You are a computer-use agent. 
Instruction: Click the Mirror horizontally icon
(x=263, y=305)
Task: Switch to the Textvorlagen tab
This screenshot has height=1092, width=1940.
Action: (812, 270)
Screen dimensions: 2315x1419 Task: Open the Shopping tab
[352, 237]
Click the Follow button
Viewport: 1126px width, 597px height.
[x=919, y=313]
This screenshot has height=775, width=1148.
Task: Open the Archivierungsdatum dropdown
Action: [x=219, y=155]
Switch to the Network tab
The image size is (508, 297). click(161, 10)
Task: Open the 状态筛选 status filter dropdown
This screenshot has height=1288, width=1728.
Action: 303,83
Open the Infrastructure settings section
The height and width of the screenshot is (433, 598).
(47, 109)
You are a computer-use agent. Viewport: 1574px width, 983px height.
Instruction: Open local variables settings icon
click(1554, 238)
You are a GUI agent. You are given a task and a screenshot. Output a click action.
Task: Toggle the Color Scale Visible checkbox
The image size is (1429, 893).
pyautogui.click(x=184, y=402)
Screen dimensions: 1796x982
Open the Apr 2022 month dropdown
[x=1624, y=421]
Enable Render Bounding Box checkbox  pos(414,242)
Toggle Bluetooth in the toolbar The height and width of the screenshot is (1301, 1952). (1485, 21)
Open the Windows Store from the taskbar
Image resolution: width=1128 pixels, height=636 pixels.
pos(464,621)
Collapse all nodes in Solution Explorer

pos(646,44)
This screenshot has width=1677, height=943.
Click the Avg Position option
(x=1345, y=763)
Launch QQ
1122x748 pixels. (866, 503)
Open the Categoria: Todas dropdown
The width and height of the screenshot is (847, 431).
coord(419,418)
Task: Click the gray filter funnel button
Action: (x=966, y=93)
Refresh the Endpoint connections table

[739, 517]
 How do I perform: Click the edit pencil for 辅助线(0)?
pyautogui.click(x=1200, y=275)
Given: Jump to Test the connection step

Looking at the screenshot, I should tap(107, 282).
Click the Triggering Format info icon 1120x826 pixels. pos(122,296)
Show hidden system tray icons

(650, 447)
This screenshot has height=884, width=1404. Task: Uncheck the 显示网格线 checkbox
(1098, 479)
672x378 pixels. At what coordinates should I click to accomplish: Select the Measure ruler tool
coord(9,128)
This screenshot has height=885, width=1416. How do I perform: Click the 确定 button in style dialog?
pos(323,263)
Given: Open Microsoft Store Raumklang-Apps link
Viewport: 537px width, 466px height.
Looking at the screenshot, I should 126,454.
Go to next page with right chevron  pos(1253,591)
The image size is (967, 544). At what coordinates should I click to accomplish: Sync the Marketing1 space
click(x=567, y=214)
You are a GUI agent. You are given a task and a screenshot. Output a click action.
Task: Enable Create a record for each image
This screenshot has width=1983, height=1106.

Exercise aim:
Would you please repeat exactly the lines above, starting at the line with "Task: Open the 状态筛选 status filter dropdown" and stopping at the line with "Open the Categoria: Todas dropdown", both included?

Result of the exercise:
Task: Open the 状态筛选 status filter dropdown
This screenshot has height=1288, width=1728.
Action: 303,83
Open the Infrastructure settings section
The height and width of the screenshot is (433, 598).
(47, 109)
You are a computer-use agent. Viewport: 1574px width, 983px height.
Instruction: Open local variables settings icon
click(1554, 238)
You are a GUI agent. You are given a task and a screenshot. Output a click action.
Task: Toggle the Color Scale Visible checkbox
The image size is (1429, 893).
pyautogui.click(x=184, y=402)
Screen dimensions: 1796x982
Open the Apr 2022 month dropdown
[x=1624, y=421]
Enable Render Bounding Box checkbox  pos(414,242)
Toggle Bluetooth in the toolbar The height and width of the screenshot is (1301, 1952). (1485, 21)
Open the Windows Store from the taskbar
Image resolution: width=1128 pixels, height=636 pixels.
pos(464,621)
Collapse all nodes in Solution Explorer

pos(646,44)
This screenshot has width=1677, height=943.
Click the Avg Position option
(x=1345, y=763)
Launch QQ
1122x748 pixels. (866, 503)
Open the Categoria: Todas dropdown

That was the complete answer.